◆ **MATERIAL FOR THIS TASK**:
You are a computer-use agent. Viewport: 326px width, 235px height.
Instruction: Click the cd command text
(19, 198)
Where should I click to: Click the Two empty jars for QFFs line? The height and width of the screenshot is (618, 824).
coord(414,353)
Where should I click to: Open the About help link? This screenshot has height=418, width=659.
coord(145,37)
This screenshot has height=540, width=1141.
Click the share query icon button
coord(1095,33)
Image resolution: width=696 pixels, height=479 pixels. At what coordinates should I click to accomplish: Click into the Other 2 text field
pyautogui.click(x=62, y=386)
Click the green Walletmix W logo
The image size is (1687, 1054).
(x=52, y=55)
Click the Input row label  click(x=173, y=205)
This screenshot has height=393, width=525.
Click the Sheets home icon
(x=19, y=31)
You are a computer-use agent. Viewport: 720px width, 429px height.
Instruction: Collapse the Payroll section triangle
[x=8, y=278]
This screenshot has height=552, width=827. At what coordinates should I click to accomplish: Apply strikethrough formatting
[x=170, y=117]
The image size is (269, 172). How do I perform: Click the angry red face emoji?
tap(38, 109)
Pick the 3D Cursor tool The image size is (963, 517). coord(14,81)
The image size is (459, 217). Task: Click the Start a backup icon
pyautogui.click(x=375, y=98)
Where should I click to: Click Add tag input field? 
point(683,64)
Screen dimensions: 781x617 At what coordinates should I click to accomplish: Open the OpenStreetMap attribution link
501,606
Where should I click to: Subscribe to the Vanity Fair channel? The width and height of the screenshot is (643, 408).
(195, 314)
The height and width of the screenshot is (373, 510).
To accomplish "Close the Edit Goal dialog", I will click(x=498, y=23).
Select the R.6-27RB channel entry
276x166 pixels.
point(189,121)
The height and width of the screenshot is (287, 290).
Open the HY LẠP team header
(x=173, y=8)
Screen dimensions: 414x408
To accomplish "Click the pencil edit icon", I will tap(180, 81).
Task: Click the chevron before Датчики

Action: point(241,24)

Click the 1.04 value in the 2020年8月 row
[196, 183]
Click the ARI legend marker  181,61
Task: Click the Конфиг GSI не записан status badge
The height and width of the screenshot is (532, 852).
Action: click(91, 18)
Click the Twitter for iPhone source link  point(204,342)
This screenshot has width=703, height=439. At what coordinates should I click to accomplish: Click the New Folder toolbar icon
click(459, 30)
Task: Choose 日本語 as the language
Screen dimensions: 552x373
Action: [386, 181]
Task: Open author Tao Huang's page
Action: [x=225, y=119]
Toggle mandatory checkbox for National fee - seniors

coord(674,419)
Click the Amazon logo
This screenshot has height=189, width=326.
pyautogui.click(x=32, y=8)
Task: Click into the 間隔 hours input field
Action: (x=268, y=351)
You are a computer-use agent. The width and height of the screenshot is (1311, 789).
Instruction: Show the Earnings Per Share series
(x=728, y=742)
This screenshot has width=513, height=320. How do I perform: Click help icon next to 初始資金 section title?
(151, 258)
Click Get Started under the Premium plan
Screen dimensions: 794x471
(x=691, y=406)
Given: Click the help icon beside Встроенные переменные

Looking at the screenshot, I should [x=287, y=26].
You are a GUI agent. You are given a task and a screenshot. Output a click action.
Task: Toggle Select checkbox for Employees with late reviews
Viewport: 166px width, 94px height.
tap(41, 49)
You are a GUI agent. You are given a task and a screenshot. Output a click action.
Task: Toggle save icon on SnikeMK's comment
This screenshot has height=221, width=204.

◆ **ACTIVITY**: A word-for-word restatement of all the records is required.

◆ **WRITTEN ANSWER**:
You are a computer-use agent. Viewport: 326px width, 235px height.
Instruction: Click the cd command text
(19, 198)
Where should I click to: Click the Two empty jars for QFFs line? The height and width of the screenshot is (618, 824).
coord(414,353)
Where should I click to: Open the About help link? This screenshot has height=418, width=659.
coord(145,37)
This screenshot has height=540, width=1141.
Click the share query icon button
coord(1095,33)
Image resolution: width=696 pixels, height=479 pixels. At what coordinates should I click to accomplish: Click into the Other 2 text field
pyautogui.click(x=62, y=386)
Click the green Walletmix W logo
The image size is (1687, 1054).
(x=52, y=55)
Click the Input row label  click(x=173, y=205)
This screenshot has height=393, width=525.
Click the Sheets home icon
(x=19, y=31)
You are a computer-use agent. Viewport: 720px width, 429px height.
Instruction: Collapse the Payroll section triangle
[x=8, y=278]
This screenshot has height=552, width=827. At what coordinates should I click to accomplish: Apply strikethrough formatting
[x=170, y=117]
The image size is (269, 172). How do I perform: Click the angry red face emoji?
tap(38, 109)
Pick the 3D Cursor tool The image size is (963, 517). coord(14,81)
The image size is (459, 217). Task: Click the Start a backup icon
pyautogui.click(x=375, y=98)
Where should I click to: Click Add tag input field? 
point(683,64)
Screen dimensions: 781x617 At what coordinates should I click to accomplish: Open the OpenStreetMap attribution link
501,606
Where should I click to: Subscribe to the Vanity Fair channel? The width and height of the screenshot is (643, 408).
(195, 314)
The height and width of the screenshot is (373, 510).
To accomplish "Close the Edit Goal dialog", I will click(x=498, y=23).
Select the R.6-27RB channel entry
276x166 pixels.
point(189,121)
The height and width of the screenshot is (287, 290).
Open the HY LẠP team header
(x=173, y=8)
Screen dimensions: 414x408
To accomplish "Click the pencil edit icon", I will tap(180, 81).
Task: Click the chevron before Датчики

Action: point(241,24)

Click the 1.04 value in the 2020年8月 row
[196, 183]
Click the ARI legend marker  181,61
Task: Click the Конфиг GSI не записан status badge
The height and width of the screenshot is (532, 852).
Action: click(91, 18)
Click the Twitter for iPhone source link  point(204,342)
This screenshot has width=703, height=439. At what coordinates should I click to accomplish: Click the New Folder toolbar icon
click(459, 30)
Task: Choose 日本語 as the language
Screen dimensions: 552x373
Action: [386, 181]
Task: Open author Tao Huang's page
Action: [x=225, y=119]
Toggle mandatory checkbox for National fee - seniors

coord(674,419)
Click the Amazon logo
This screenshot has height=189, width=326.
pyautogui.click(x=32, y=8)
Task: Click into the 間隔 hours input field
Action: (x=268, y=351)
You are a computer-use agent. The width and height of the screenshot is (1311, 789).
Instruction: Show the Earnings Per Share series
(x=728, y=742)
This screenshot has width=513, height=320. How do I perform: Click help icon next to 初始資金 section title?
(151, 258)
Click Get Started under the Premium plan
Screen dimensions: 794x471
(x=691, y=406)
Given: Click the help icon beside Встроенные переменные

Looking at the screenshot, I should [x=287, y=26].
You are a GUI agent. You are given a task and a screenshot. Output a click action.
Task: Toggle Select checkbox for Employees with late reviews
Viewport: 166px width, 94px height.
tap(41, 49)
You are a GUI agent. You are given a task and a screenshot. Output a click action.
Task: Toggle save icon on SnikeMK's comment
This screenshot has height=221, width=204.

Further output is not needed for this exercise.